I rather liked the polystyrene dielectric, while the parts weren't very compatible with modern manufacturing processes. Was your preference for NPO/COG related to size and value accuracy, or something else? JR
Calrec desks were all made to order for broadcast orgs. at the time, so no flow soldering etc. But NE5534 poly 22pFs for were forever dying.
What really clinched it for us was doing distribution curves for batches of polys & NPOs (CGO's hadn't been invented 8>D)
If you do a single batch
distribution of values on a good 1% resistor, you'll find the curve is well under 0.1% for 2 std. devs. though the mean would not be within 0.1% of nominal.
Similarly for good NPOs. Not quite 0.1% for 2 std. devs. but good enough to do Line Inputs like T2 inhttp://www.ka-electronics.com/images/SSL/ssl_82E01.pdf
which easily met BBC & IBA specs for CMR up to supersonic frequencies WITHOUT TRIMS. And more importantly, better practical CMR & RFI performance too. I remember breadboarding the 1st one after heated discussions with Ken Farrar and seeing the CM drop through the floor as my solder joints cooled down.
Small polystyrenes don't have this nice distribution. 1% polys are usually selected so have a +/- 1% flat top distribution.

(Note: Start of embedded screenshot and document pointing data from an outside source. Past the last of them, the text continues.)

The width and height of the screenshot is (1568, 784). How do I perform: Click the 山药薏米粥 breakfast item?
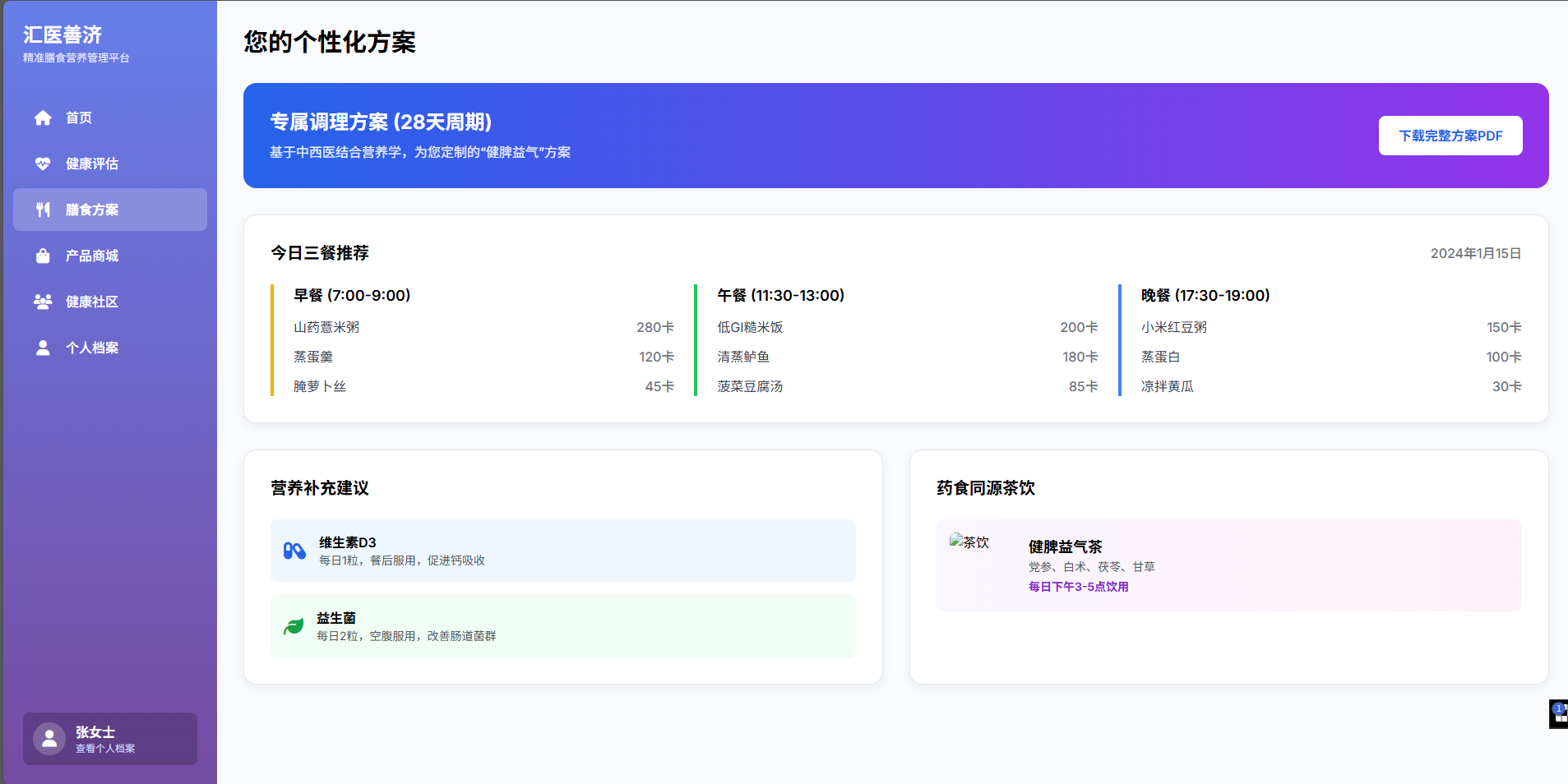pyautogui.click(x=326, y=327)
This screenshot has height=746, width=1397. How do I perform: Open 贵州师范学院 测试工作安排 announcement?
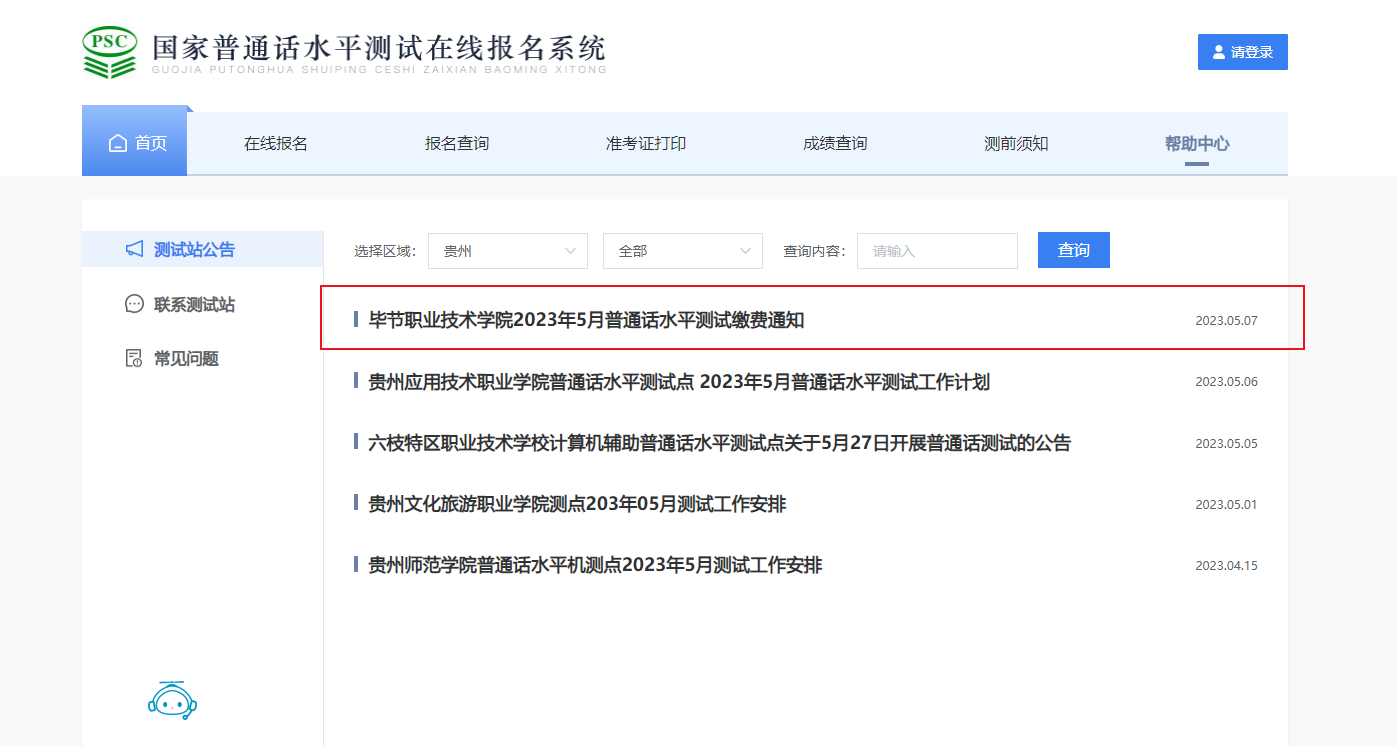pyautogui.click(x=595, y=565)
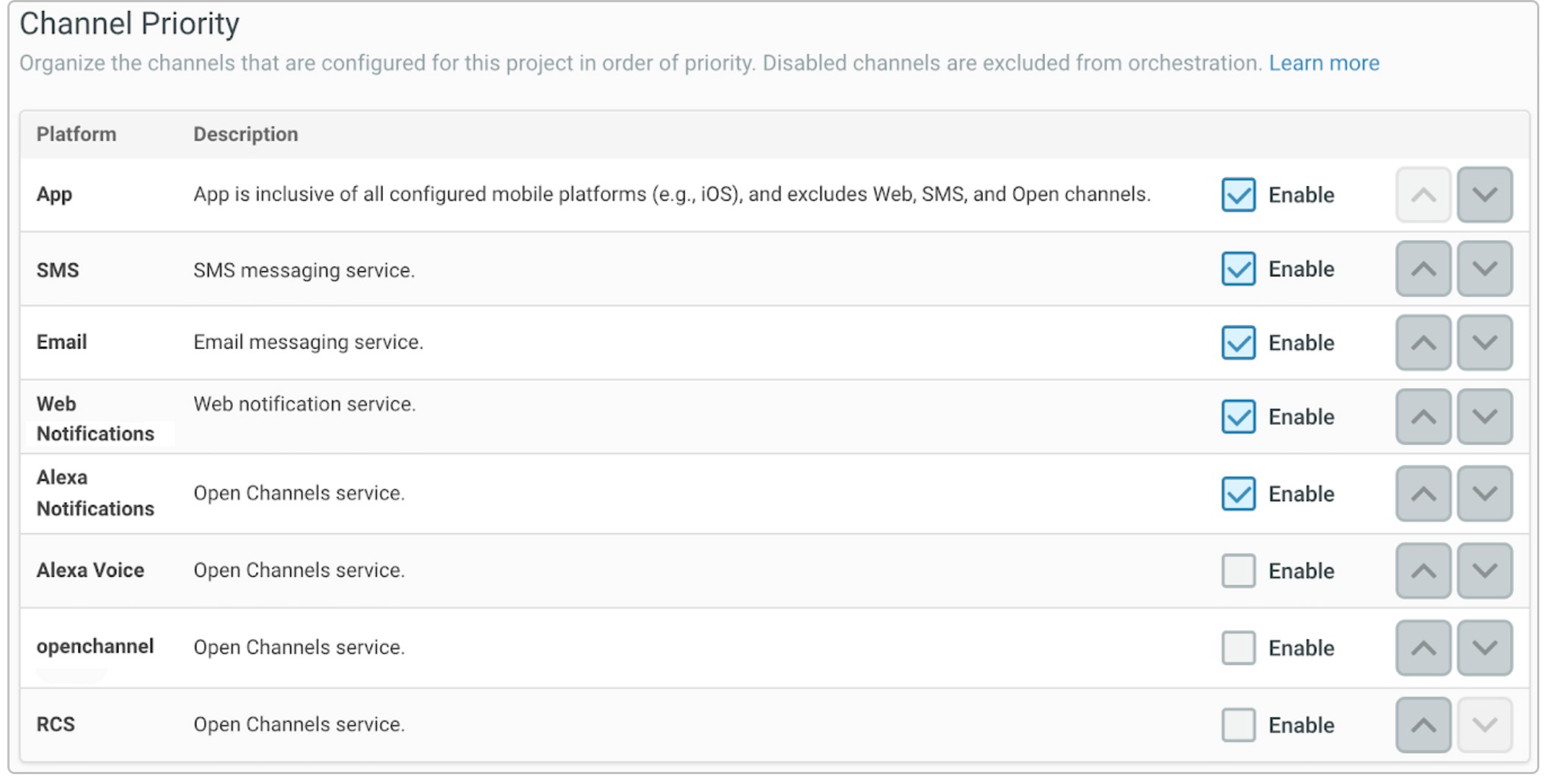Move Alexa Notifications up in priority
Viewport: 1568px width, 780px height.
pos(1422,494)
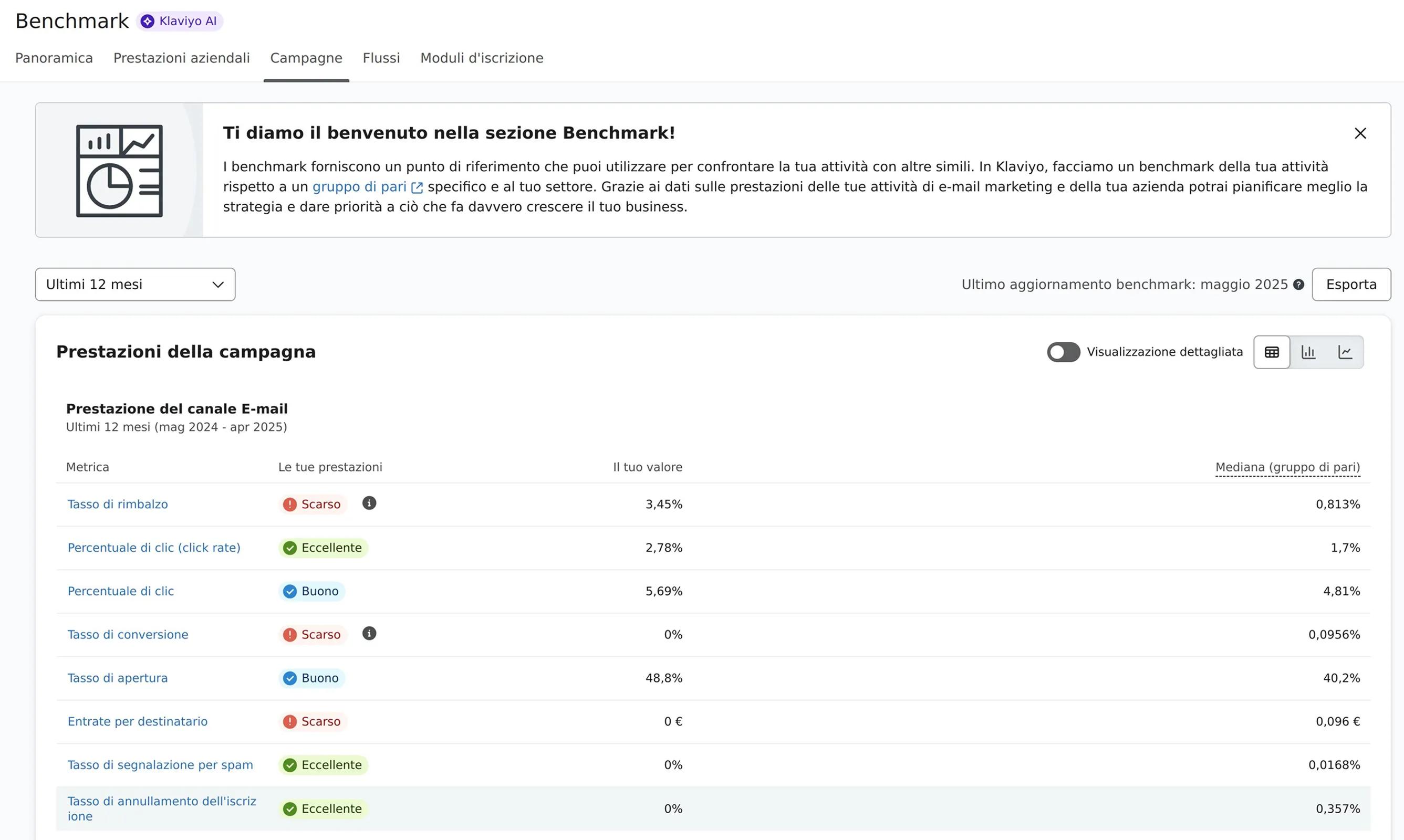The image size is (1404, 840).
Task: Switch to line chart view icon
Action: click(x=1345, y=352)
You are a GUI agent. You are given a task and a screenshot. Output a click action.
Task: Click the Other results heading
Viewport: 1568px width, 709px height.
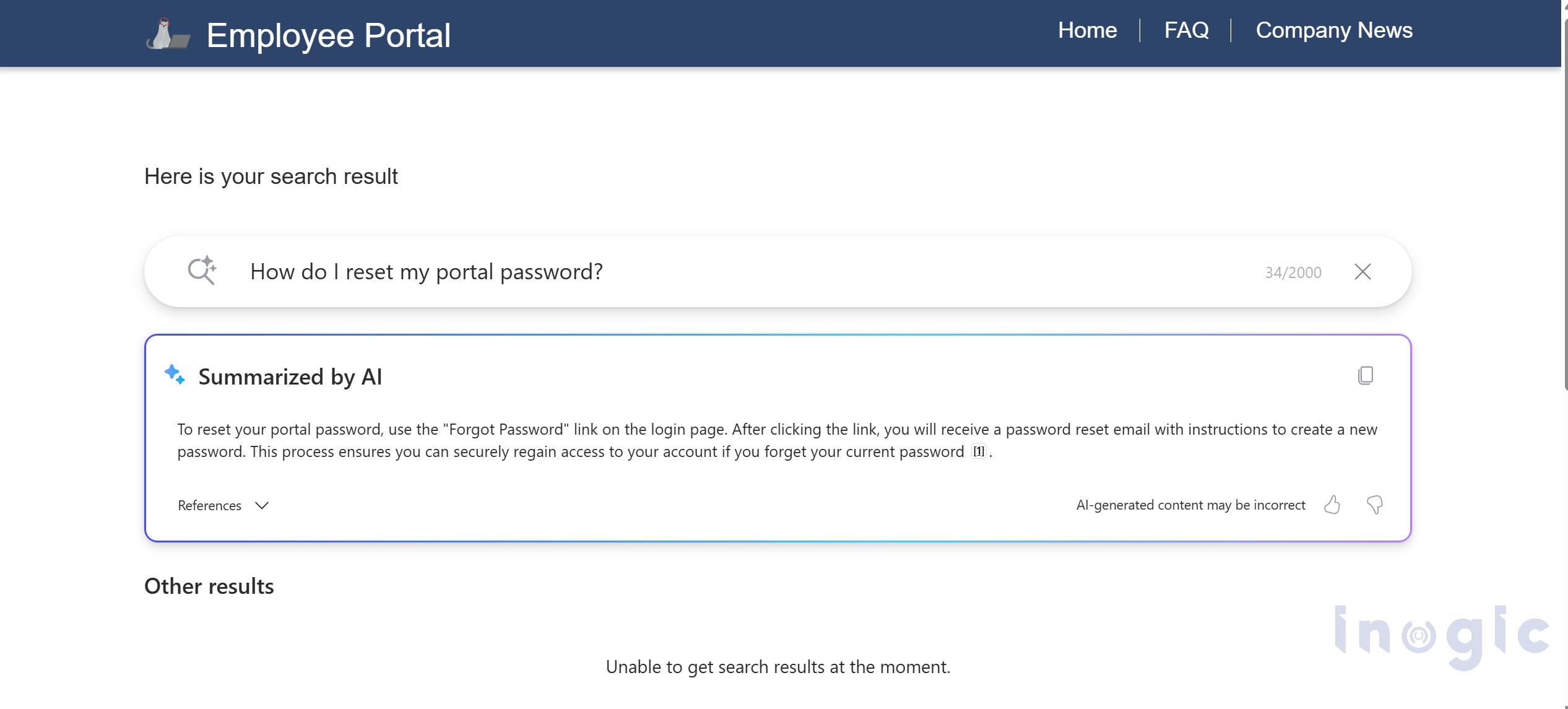[209, 586]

This is all early 80's. We bought most stuff from FEC & RS in the UK so no Golden Pinnae stuff.
And the other thing we threw out was DIP sockets for OPAs. Makes me wonder about Golden Pinnae pontificating on sound of OPAs. Hmmm.... mm. Maybe I should sell DIP sockets hand carved by virgins from solid BS ....
I do have strong views on electrolytics though. I LIKE nice normal electrolytics (eg Panasonics) with correct voltage across them.